Eduardo Campos permanece à frente do partido

O governador de Pernambuco, Eduardo Campos, será reconduzido hoje ao cargo de presidente do Partido Socialista Brasileiro, durante o 12.º Congresso da legenda, iniciado ontem, em Brasília. Também serão mantidos nos seus postos os principais integrantes da Executiva - como o primeiro vice-presidente, Roberto Amaral (RJ), o segundo vice, Beto Albuquerque (RS), e o terceiro, João Capiberibe (AP).

BRASÍLIA, O Estado de S.Paulo

03 de dezembro de 2011 | 03h07

Durante o congresso, Eduardo Campos pediu aos militantes que não se deixem seduzir por alianças que possam fugir do projeto de um governo de aliança de esquerdas nas eleições municipais do ano que vem. "Não podemos vacilar.
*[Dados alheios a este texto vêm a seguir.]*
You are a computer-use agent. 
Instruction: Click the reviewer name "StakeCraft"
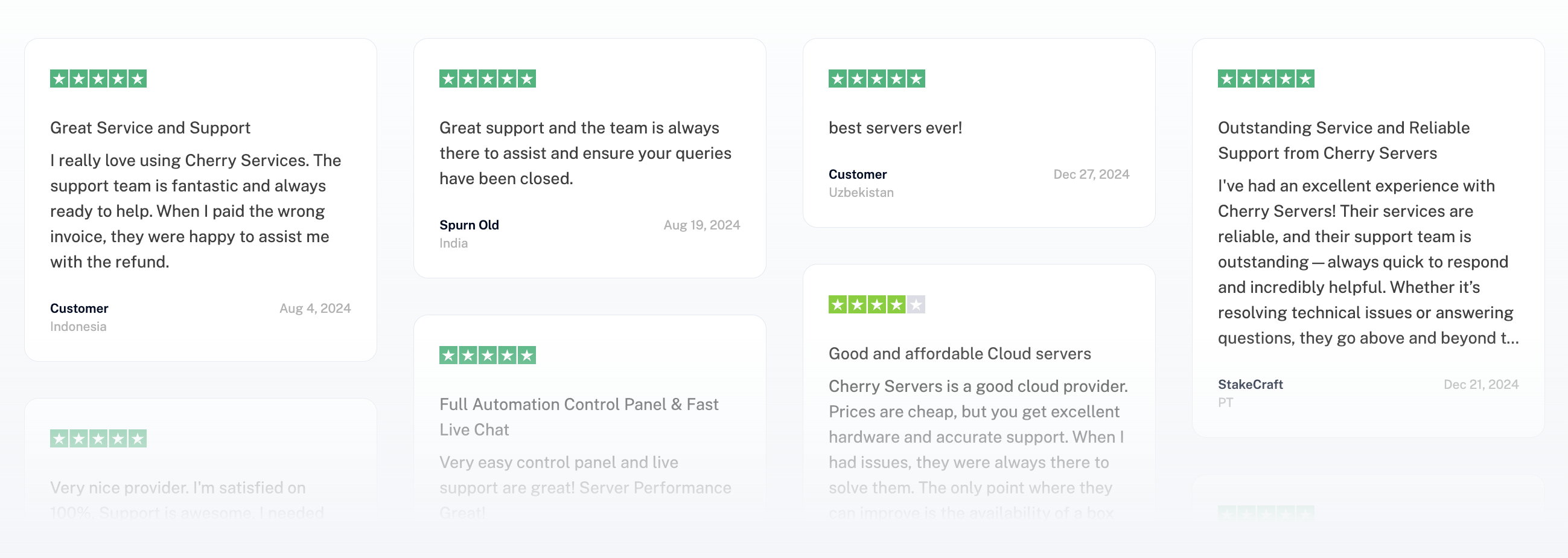[x=1250, y=385]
Temos de impedir que volte a velha política que não serve ao Brasil", afirmou ele.

Campos disse ainda que o partido é solidário com o projeto político hoje encarnado pela presidente Dilma Rousseff, que foi iniciado por Luiz Inácio Lula da Silva. "Nossa aliança não é eleitoral. É política, baseada num projeto que deu certo. Se esse projeto não tivesse sido executado, hoje o Brasil estaria enfrentando a crise econômica de forma traumática".

Pela manhã, o PSB promoveu encontros dos movimentos sociais do partido, como o sindicalista, o negro, o de mulheres e o de lésbicas, gays, bissexuais, travestis e transexuais (LGBT). Foi a primeira vez que representantes deste último setor se reuniram para eleger um secretário que os representará junto à direção.

Já o vice-presidente Roberto Amaral cobrou uma participação mais ativa dos movimentos sociais diante dos problemas da sociedade. "Nosso papel é denunciar as mazelas do capitalismo e vejo que a esquerda está renunciando a isso. Precisamos mostrar que existe outro caminho a ser seguido". / J.D.